Re: Normalization in panlingual application

From: Asmus Freytag (
Date: Wed Sep 19 2007 - 17:56:02 CDT

  • Next message: Rick McGowan: "New Public Review Issue: Proposed Update UTS #18"

    On 9/19/2007 1:40 PM, Jonathan Pool wrote:
    > ....
    > In my work on another of these applications, I'm tentatively planning to
    > normalize all input to NFKD. I'm concerned, though, that (1) some valid
    > distinctions might thereby be erased,
    Anything that's not in a natural language, but in the language of
    mathematics will loose extremely valid distinctions. The same is true
    for other technical/scientific notations.
    > (2) some invalid distinctions may
    > survive, and
    What is an invalid distinction is defined by your application. If you
    case-fold, case is an invalid distinction. If your goal is to be able to
    represent text faithfully, then the "K" series of normalizations has no
    place in your design (It's too haphazard - for example, also, 5ΒΌ would
    be turned into 51/4, which is decidedly not the same thing).

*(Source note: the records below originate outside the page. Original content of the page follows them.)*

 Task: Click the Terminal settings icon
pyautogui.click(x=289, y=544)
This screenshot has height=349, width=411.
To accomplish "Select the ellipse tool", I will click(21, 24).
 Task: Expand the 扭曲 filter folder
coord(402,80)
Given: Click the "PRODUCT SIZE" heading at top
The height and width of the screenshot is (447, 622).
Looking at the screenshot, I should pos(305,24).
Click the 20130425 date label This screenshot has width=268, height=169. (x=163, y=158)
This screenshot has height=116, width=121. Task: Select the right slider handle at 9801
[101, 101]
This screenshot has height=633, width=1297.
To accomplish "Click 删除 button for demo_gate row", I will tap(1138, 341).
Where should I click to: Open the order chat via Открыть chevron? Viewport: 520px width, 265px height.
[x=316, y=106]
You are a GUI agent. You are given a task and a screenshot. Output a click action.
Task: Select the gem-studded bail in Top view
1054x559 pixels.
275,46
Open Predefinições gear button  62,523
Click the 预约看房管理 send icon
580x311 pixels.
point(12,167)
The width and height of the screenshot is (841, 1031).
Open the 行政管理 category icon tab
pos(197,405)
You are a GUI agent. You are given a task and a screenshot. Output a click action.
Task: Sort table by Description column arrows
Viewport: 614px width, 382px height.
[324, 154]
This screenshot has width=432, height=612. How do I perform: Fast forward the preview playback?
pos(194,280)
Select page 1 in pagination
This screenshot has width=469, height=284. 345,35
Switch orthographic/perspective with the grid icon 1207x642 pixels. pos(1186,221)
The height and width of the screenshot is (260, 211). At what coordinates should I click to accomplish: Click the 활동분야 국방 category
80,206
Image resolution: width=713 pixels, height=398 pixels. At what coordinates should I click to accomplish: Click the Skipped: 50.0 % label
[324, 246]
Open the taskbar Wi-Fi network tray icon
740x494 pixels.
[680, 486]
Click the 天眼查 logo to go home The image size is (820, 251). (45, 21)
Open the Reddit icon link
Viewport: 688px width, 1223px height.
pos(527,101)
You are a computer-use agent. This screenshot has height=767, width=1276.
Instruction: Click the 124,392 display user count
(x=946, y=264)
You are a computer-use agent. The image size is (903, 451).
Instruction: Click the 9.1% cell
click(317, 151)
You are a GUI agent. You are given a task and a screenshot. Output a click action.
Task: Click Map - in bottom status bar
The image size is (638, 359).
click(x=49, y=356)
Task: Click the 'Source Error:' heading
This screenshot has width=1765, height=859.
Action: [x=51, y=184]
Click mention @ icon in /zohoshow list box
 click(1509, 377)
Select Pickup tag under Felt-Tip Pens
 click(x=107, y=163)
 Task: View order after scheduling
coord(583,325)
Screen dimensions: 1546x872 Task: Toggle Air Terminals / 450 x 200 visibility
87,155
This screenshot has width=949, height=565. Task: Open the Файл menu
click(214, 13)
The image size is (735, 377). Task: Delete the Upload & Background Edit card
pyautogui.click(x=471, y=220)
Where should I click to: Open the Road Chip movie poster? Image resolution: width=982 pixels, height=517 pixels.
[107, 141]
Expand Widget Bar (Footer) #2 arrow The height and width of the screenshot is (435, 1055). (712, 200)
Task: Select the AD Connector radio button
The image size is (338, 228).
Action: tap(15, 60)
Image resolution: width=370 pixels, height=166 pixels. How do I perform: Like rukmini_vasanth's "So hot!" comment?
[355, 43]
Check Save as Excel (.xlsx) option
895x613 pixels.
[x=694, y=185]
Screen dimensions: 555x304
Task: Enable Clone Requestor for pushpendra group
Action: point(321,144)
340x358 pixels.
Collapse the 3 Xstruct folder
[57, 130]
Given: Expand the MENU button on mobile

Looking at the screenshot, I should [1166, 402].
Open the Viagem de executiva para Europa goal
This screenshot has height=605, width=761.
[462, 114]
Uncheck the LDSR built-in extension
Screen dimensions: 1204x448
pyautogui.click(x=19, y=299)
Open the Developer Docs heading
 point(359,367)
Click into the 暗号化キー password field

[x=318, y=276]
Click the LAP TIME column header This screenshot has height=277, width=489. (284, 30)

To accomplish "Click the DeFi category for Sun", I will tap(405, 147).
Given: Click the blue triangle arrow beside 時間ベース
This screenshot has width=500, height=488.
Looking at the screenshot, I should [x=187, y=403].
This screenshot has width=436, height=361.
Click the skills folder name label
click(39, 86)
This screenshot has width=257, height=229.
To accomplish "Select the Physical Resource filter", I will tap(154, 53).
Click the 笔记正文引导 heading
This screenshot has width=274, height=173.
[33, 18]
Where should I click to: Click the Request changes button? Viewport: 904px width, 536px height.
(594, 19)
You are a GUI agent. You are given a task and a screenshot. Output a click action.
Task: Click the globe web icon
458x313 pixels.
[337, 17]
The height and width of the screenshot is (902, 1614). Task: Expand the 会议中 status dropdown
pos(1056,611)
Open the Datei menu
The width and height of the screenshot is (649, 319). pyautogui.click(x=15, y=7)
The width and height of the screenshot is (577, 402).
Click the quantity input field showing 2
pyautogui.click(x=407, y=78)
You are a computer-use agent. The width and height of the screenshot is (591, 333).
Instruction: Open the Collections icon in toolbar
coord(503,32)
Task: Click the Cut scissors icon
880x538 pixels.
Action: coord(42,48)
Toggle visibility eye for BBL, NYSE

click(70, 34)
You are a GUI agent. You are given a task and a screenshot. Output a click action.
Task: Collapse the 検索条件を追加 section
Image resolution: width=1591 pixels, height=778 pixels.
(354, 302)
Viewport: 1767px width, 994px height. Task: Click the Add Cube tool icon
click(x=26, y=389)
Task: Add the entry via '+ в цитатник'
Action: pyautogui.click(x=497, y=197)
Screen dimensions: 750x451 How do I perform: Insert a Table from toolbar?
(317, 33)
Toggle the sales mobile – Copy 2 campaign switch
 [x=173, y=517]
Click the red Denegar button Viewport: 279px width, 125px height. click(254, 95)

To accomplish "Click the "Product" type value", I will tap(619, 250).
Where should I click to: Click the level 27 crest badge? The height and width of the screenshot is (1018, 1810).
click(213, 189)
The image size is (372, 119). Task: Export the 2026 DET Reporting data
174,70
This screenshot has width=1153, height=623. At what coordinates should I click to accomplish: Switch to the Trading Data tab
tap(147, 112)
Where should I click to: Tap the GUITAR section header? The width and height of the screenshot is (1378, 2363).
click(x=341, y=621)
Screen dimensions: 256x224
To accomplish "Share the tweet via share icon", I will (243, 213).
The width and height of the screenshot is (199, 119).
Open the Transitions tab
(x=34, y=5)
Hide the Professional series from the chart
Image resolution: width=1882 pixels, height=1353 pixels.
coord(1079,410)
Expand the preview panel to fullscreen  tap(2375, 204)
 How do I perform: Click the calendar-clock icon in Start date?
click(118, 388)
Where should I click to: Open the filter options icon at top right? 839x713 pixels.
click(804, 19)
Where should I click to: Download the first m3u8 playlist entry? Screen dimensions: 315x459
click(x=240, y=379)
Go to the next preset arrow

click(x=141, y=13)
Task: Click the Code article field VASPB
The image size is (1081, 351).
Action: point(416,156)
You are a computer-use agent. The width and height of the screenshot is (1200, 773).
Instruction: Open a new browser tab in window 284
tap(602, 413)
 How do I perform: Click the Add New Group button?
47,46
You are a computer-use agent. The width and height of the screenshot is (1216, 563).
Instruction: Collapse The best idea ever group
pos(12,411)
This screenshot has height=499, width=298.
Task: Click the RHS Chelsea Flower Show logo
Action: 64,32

    But, after applying NFC, or NFD, you may want to additionally apply some
    specific foldings (see UTS#30). These, you would chose based on the
    exact requirements of your implementation.
    > (3) some user agents may misrender decomposed strings.
    > Any thoughts about the best approach to normalization for PanImages and other
    > applications using the same database would be welcome.
    Beyond "don't use NFKx" I can only recommend you read up on character
    foldings and decide which distinctions you (positively, not bey default)
    decide are valid/invalid in your case.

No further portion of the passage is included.